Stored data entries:
_____

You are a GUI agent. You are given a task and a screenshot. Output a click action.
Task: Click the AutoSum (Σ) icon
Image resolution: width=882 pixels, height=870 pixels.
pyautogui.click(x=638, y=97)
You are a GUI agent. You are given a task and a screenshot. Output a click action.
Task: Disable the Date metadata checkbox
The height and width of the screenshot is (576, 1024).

_____

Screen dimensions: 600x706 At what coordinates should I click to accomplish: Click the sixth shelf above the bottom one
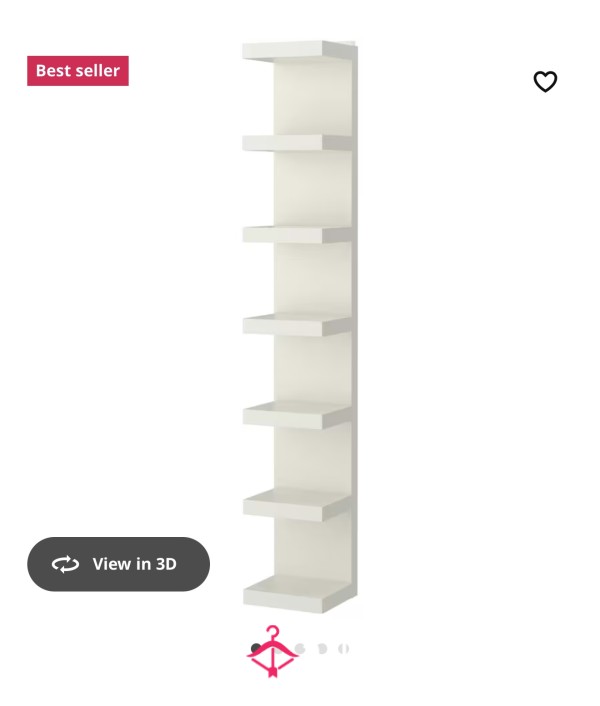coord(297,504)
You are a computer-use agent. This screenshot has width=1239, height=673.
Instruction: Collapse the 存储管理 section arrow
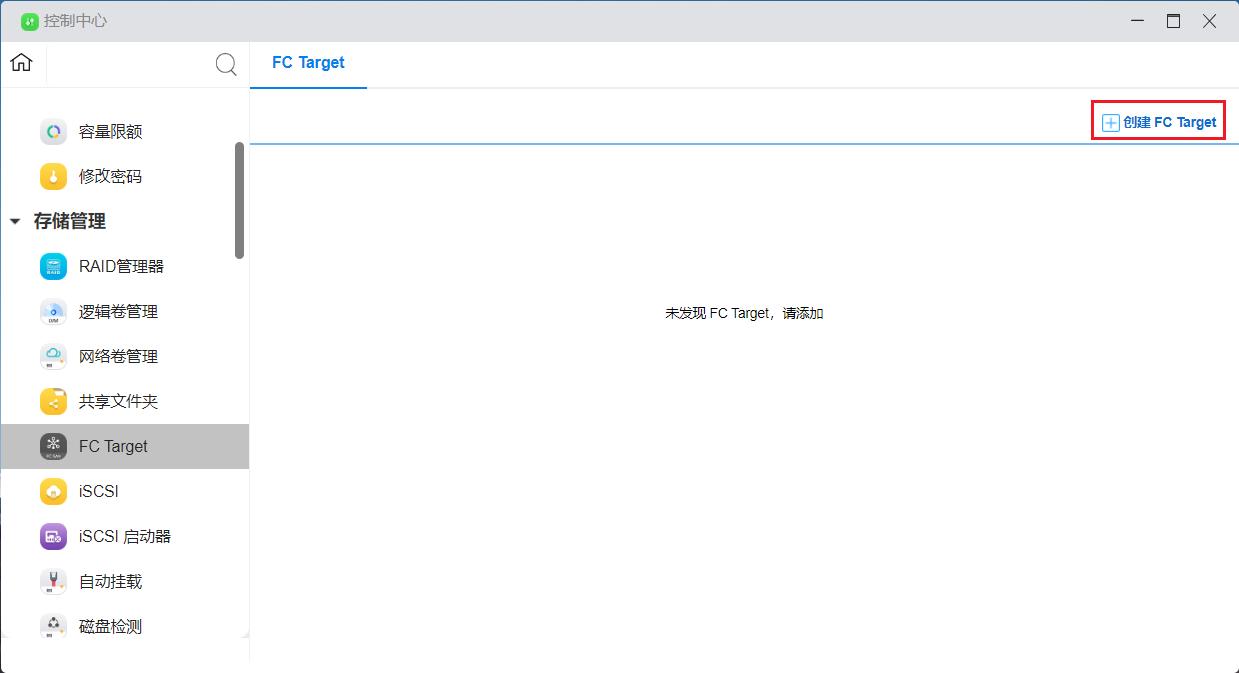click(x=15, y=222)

_____

— What the task requires —
In the data above, find the line that contains "Task: Disable the Date metadata checkbox" and the line that contains "The height and". Repeat exactly those lines and every line between them, and only those.

— Answer —
Task: Disable the Date metadata checkbox
The height and width of the screenshot is (576, 1024).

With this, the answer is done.